[Instructions for the task]: Transcribe only what runs from the line containing "This screenshot has height=544, width=1117." through the final line below, exactly, and leave every picture out.

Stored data

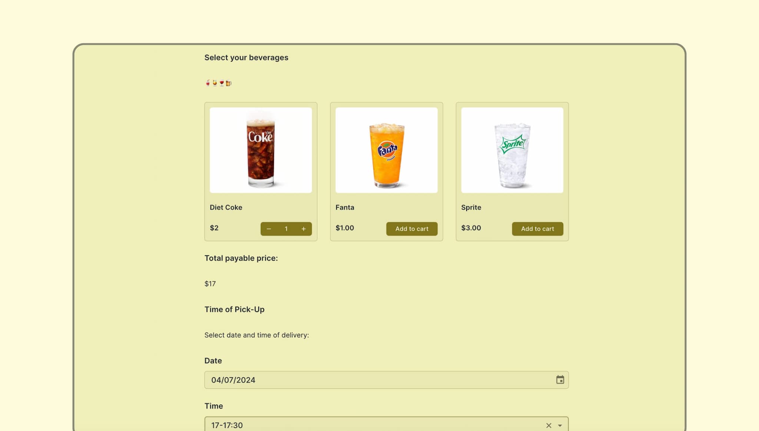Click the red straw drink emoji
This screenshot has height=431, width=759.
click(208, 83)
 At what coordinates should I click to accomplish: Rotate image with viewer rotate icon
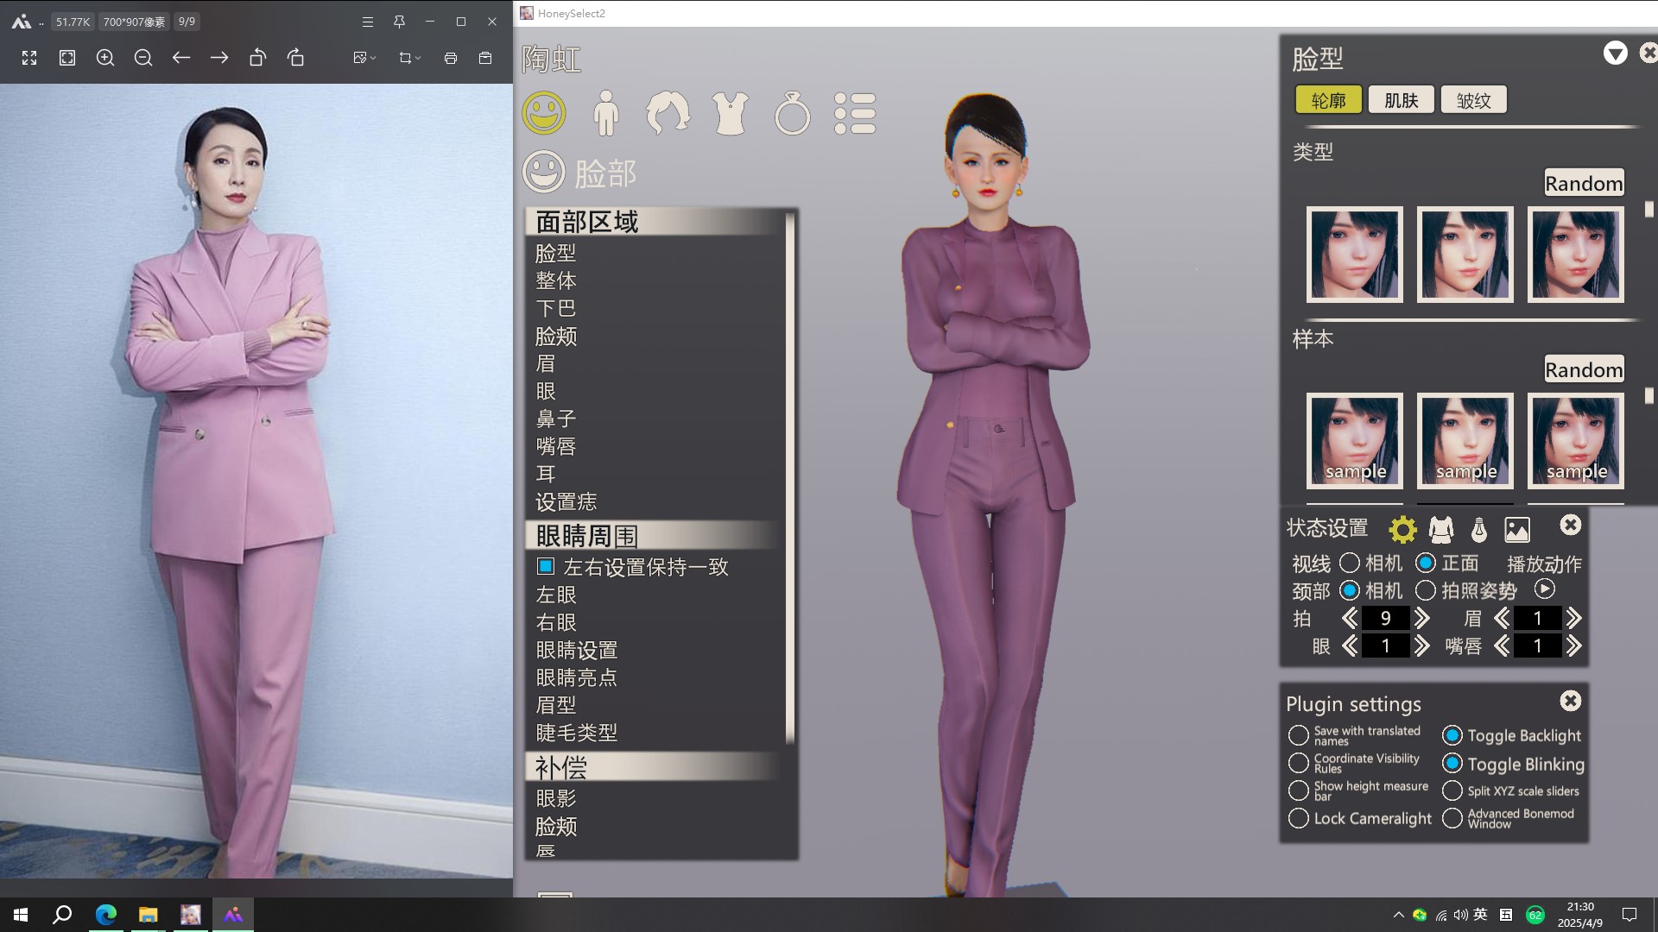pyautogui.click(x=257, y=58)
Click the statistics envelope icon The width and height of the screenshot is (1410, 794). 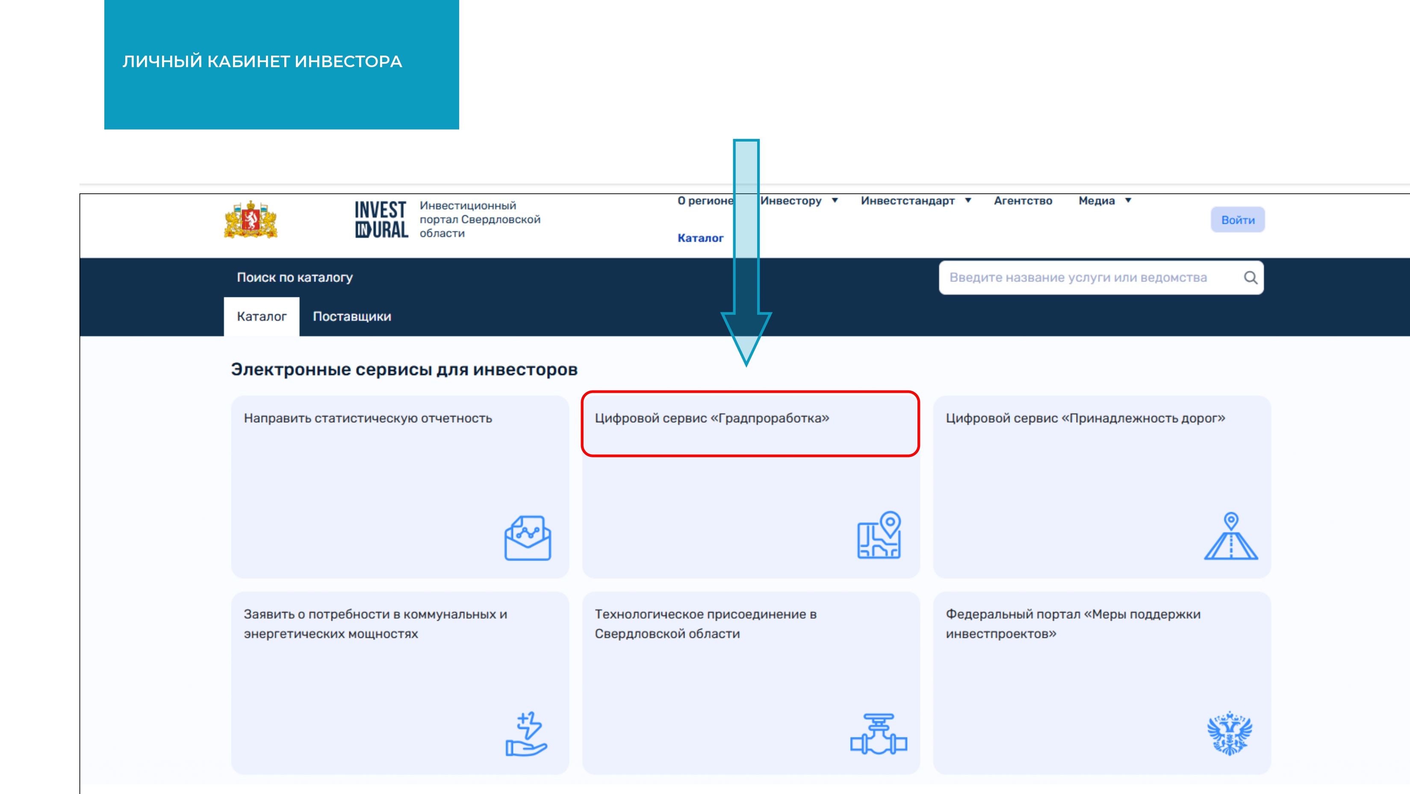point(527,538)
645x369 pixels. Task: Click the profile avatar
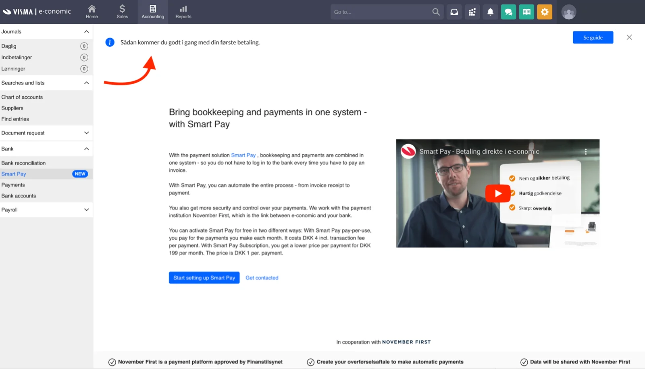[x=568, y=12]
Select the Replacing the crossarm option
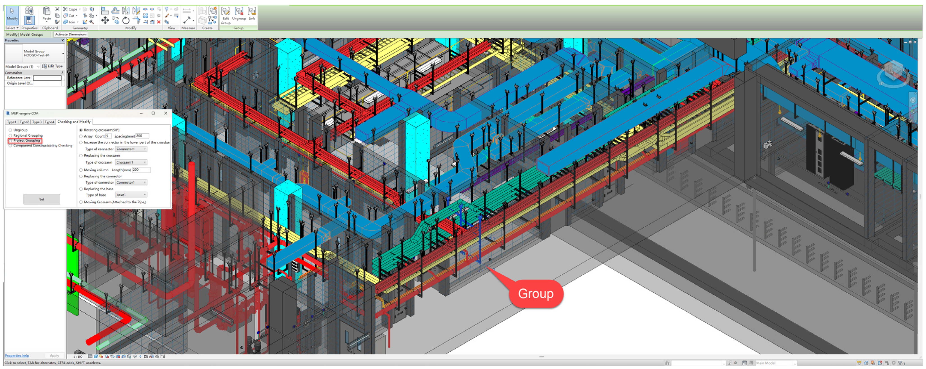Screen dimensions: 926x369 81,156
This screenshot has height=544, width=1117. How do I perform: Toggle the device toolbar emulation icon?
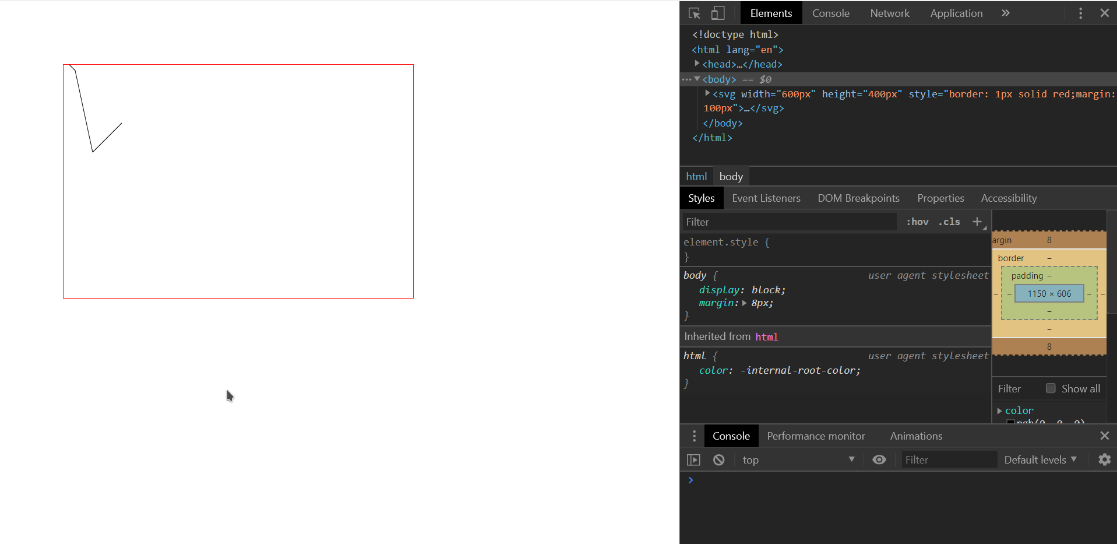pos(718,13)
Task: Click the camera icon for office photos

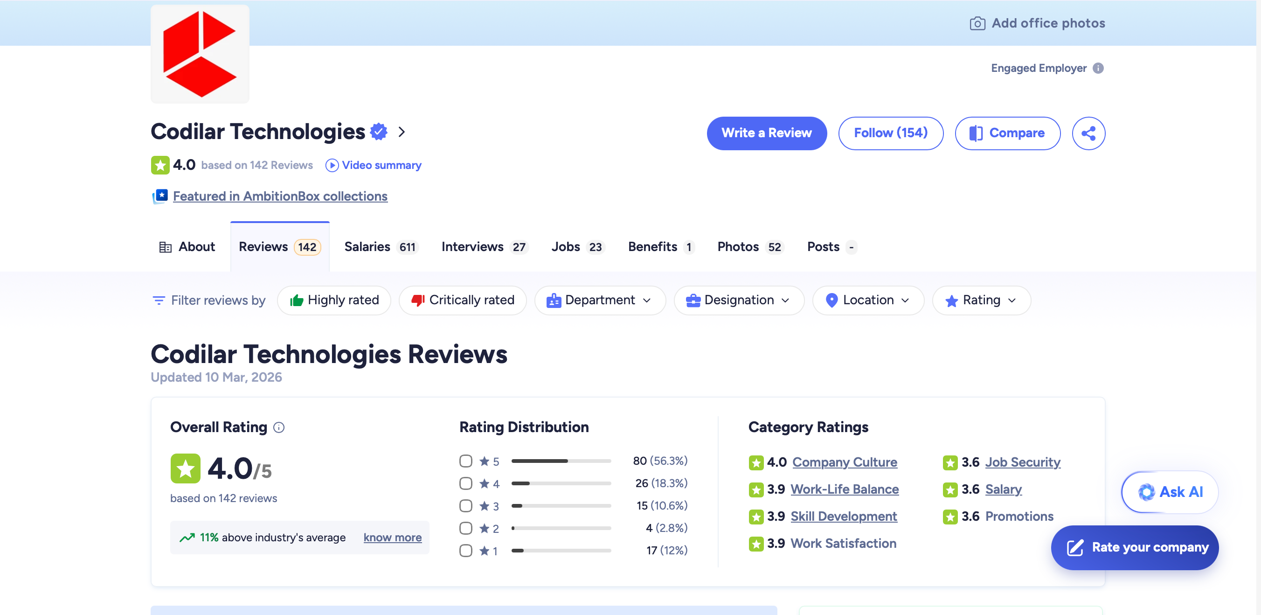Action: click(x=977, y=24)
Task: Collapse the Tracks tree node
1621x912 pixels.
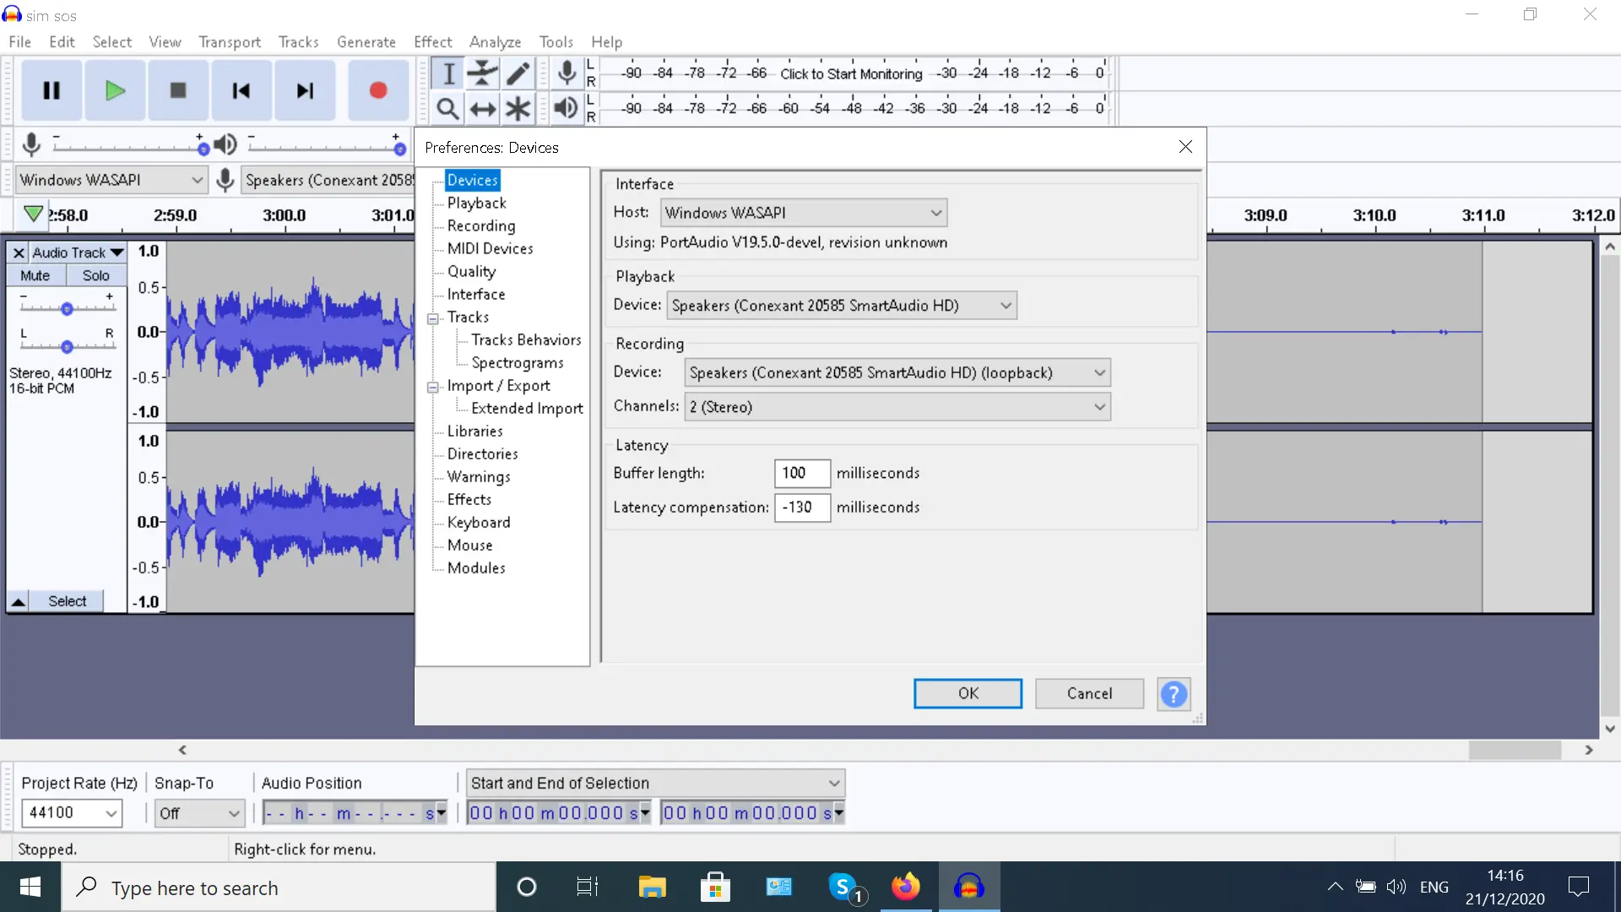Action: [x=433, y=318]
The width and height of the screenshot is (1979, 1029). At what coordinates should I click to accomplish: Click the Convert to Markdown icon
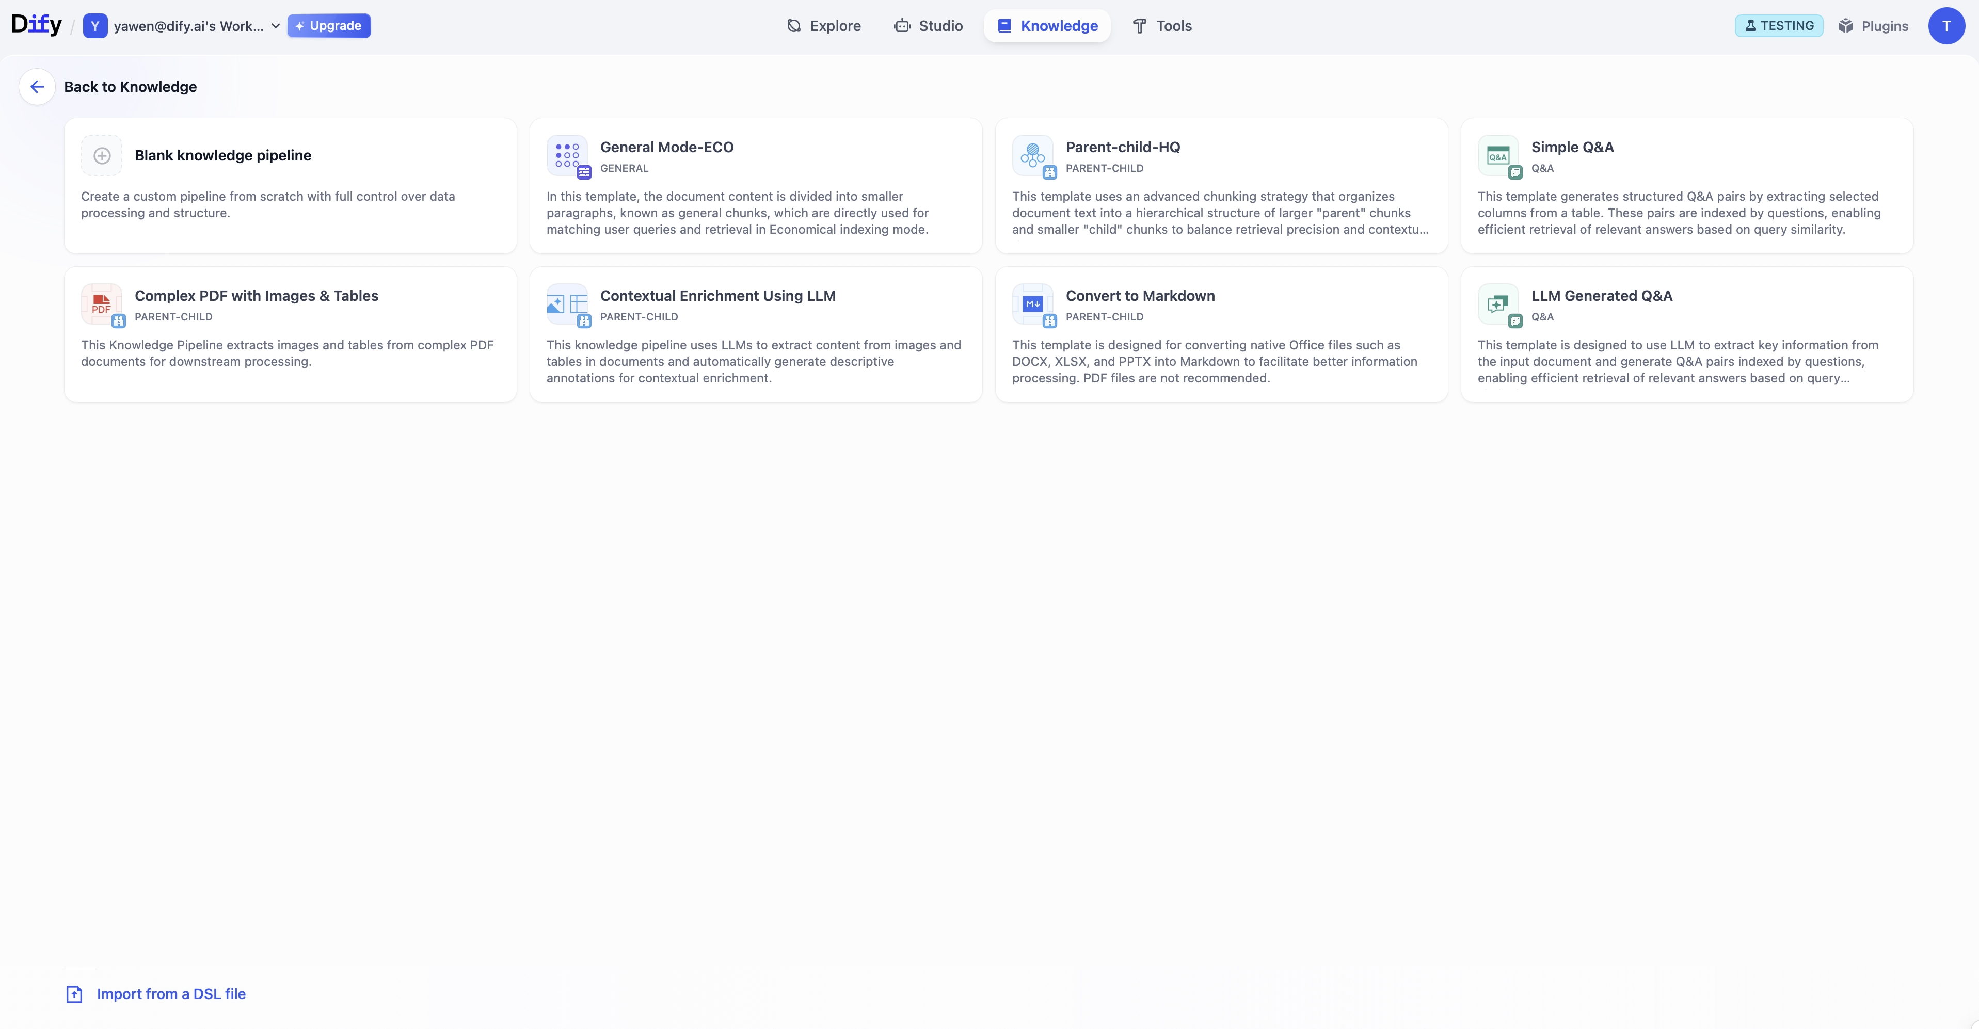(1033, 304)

[Exercise result]:
This screenshot has height=544, width=1117. How do I perform: Toggle the device toolbar emulation icon?
pos(718,13)
Task: Click the camera icon for office photos

Action: click(x=977, y=24)
Task: Collapse the Tracks tree node
1621x912 pixels.
Action: [x=433, y=318]
The width and height of the screenshot is (1979, 1029). At what coordinates should I click to accomplish: Click the Convert to Markdown icon
(1033, 304)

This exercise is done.